Languages of propositional modal logic are propositional languages to which sentential operators (usually called modalities or modal operators) have been added. In spite of their syntactic simplicity, such languages turn out to be useful tools for describing and reasoning about relational structures. A relational structure is a non-empty set on which a number of relations have been defined; they are widespread in mathematics, computer science, artificial intelligence and linguistics, and are also used to interpret first-order languages.

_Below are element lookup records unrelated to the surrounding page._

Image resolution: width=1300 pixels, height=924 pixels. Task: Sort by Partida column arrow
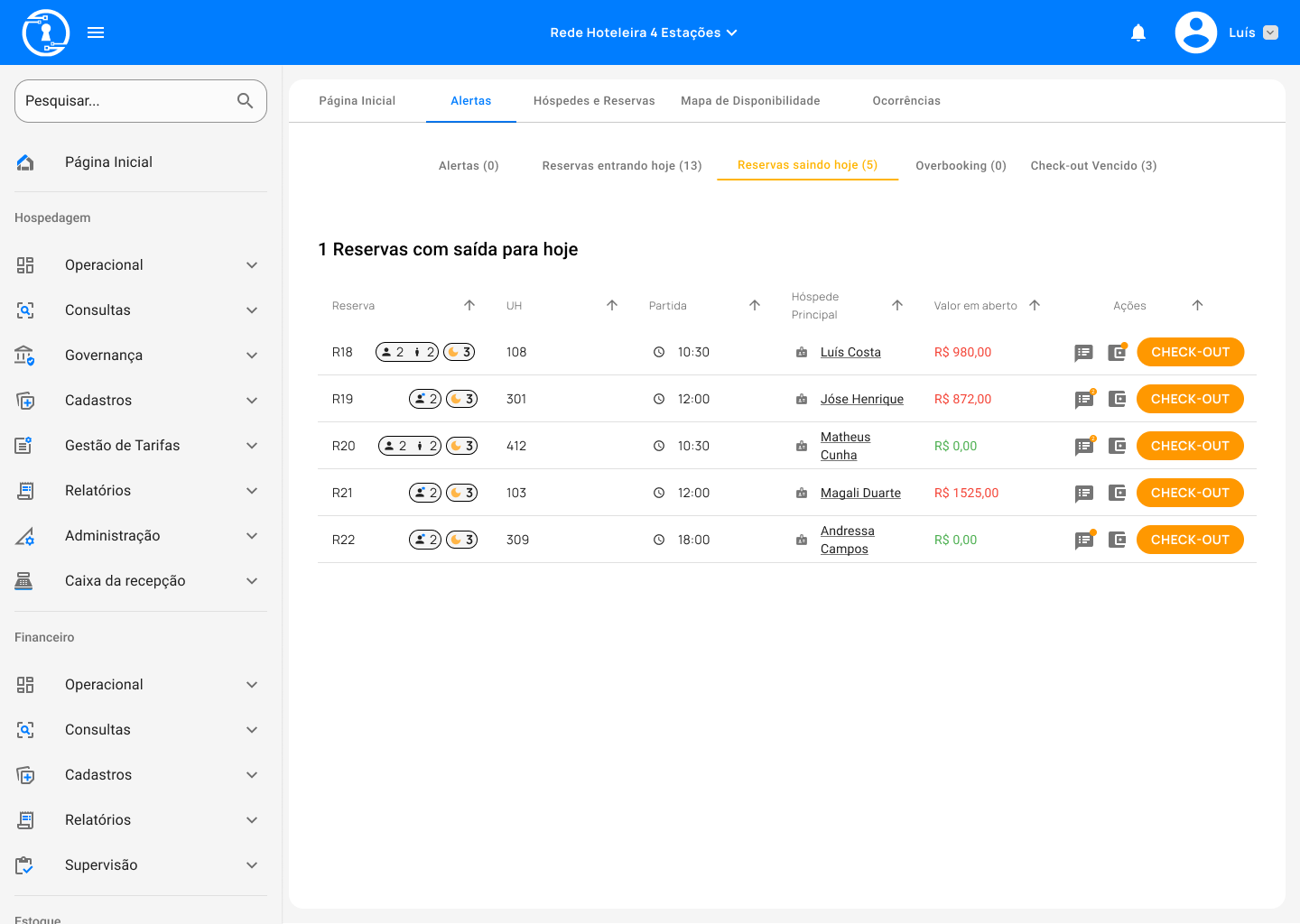coord(755,306)
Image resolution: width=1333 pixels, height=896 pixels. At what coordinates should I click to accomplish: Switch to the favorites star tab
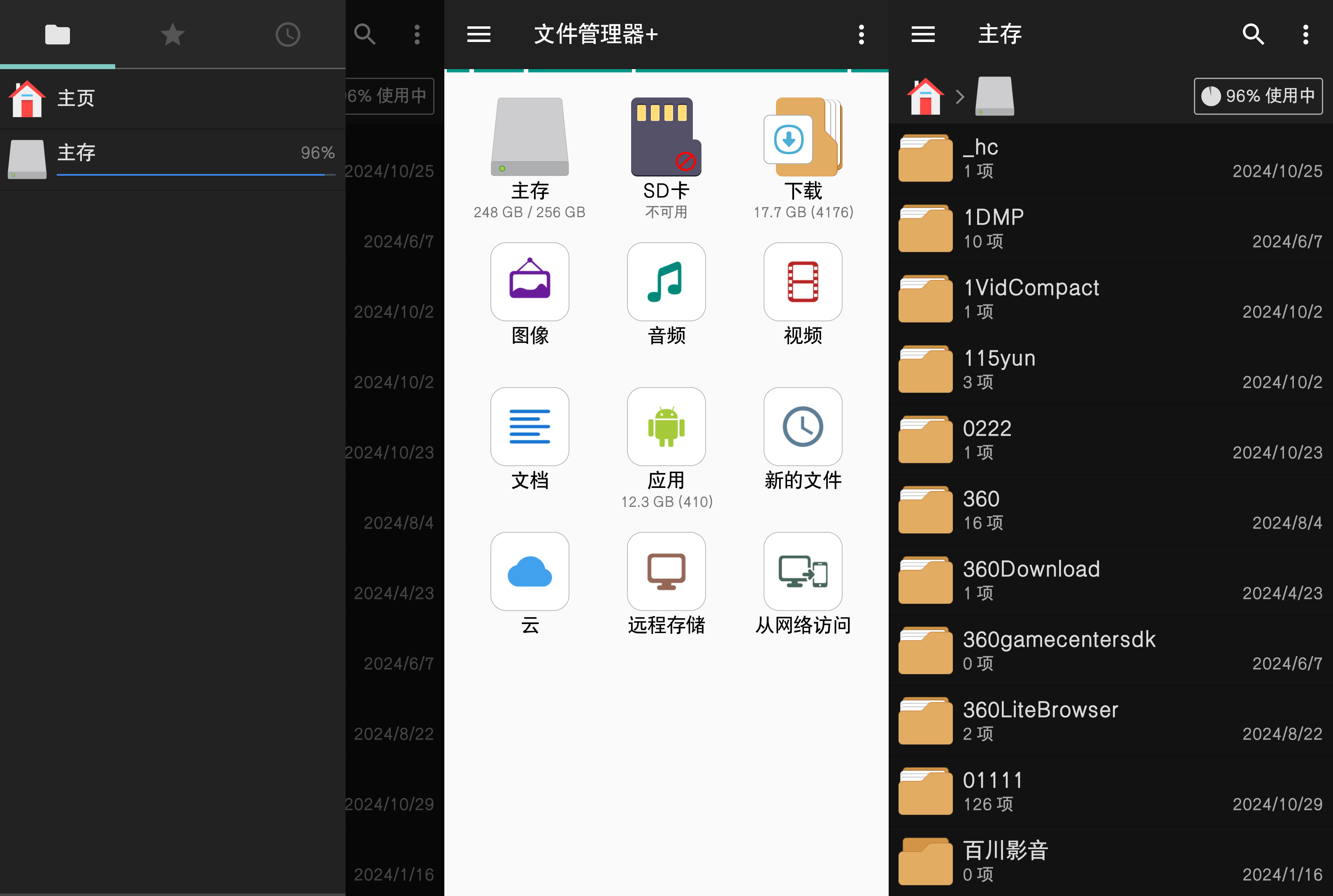pyautogui.click(x=172, y=35)
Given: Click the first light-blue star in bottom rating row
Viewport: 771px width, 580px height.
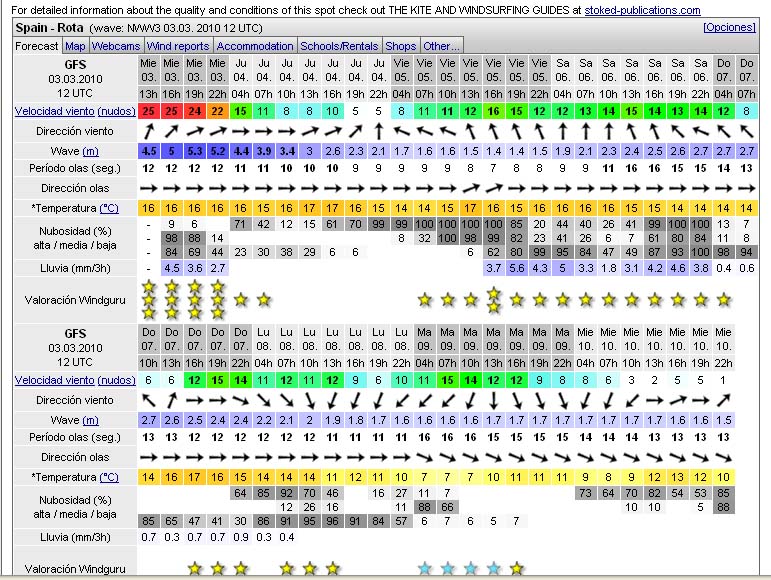Looking at the screenshot, I should [x=424, y=569].
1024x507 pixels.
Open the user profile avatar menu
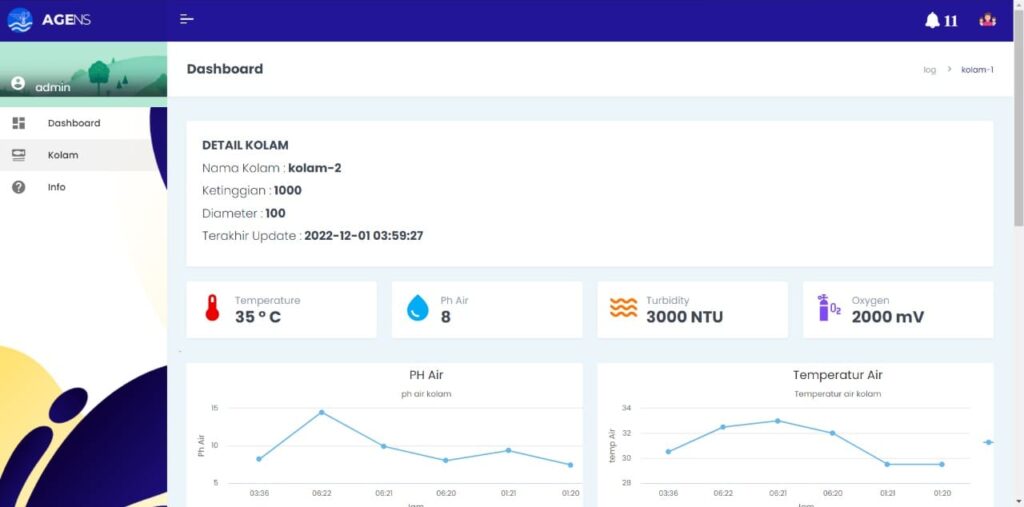pyautogui.click(x=987, y=20)
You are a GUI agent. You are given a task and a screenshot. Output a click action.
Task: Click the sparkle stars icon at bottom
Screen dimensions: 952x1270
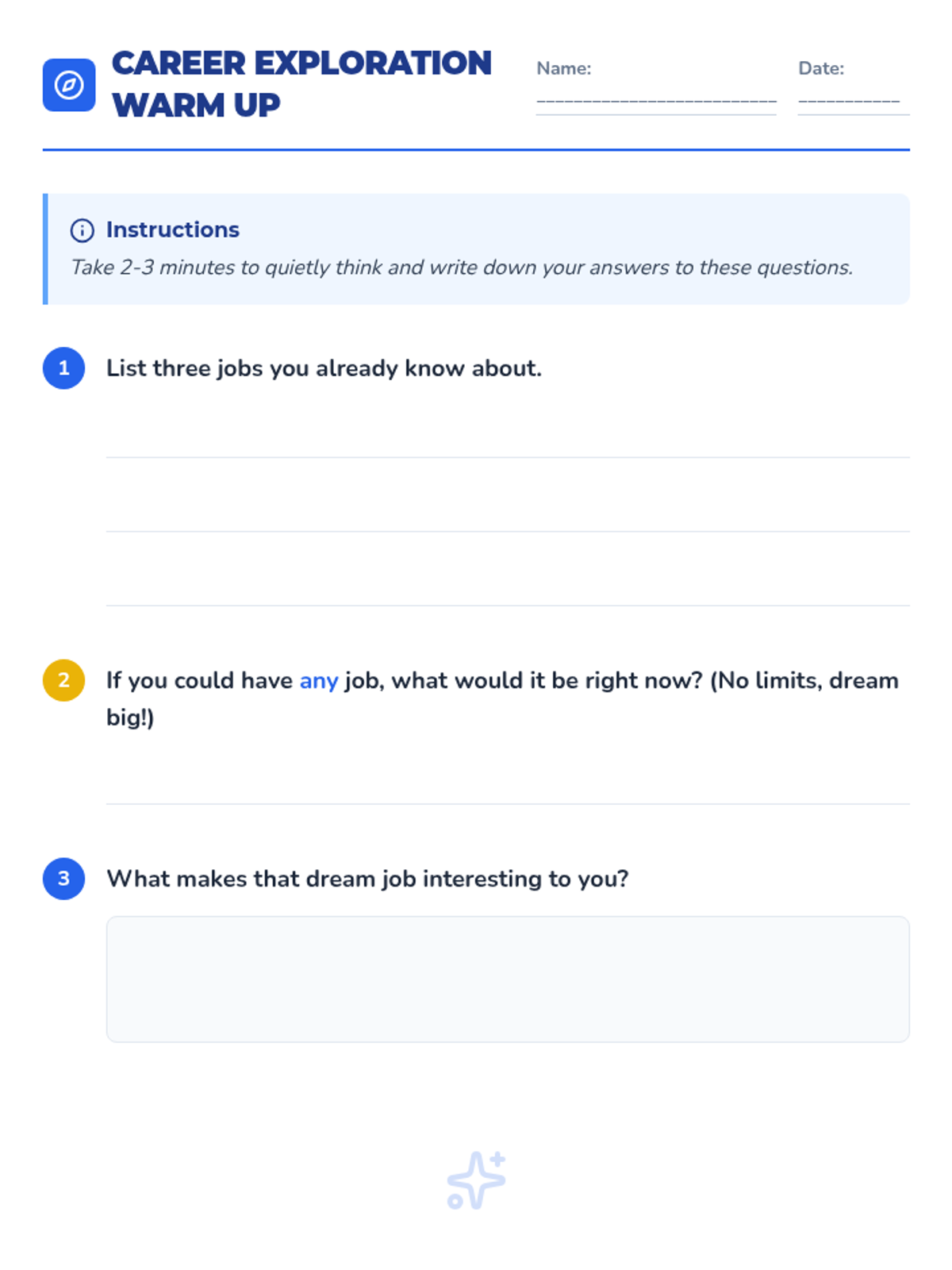tap(476, 1180)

Now, when working with relational structures we are often interested in structures possessing certain properties. Perhaps a certain transitive binary relation is particularly important. Or perhaps we are interested in applications where ‘dead ends,’ ‘loops,’ and ‘forkings’ are crucial, or where each relation is a partial function. Wherever our interests lie, modal languages can be useful, for modal operators are essentially a simple way of accessing the information contained in relational structures. As we will see, the local and internal access method that modalities offer is strong enough to describe, constrain, and reason about many interesting and important aspects of relational structures.

Much of this book is essentially an exploration and elaboration of these remarks. The present chapter introduces the concepts and terminology we will need, and the concluding section places them in historical context.

Chapter guide

Section 1.1: Relational Structures. Relational structures are defined, and a number of examples are given.

Section 1.2: Modal Languages. We define the basic modal language and some of its extensions.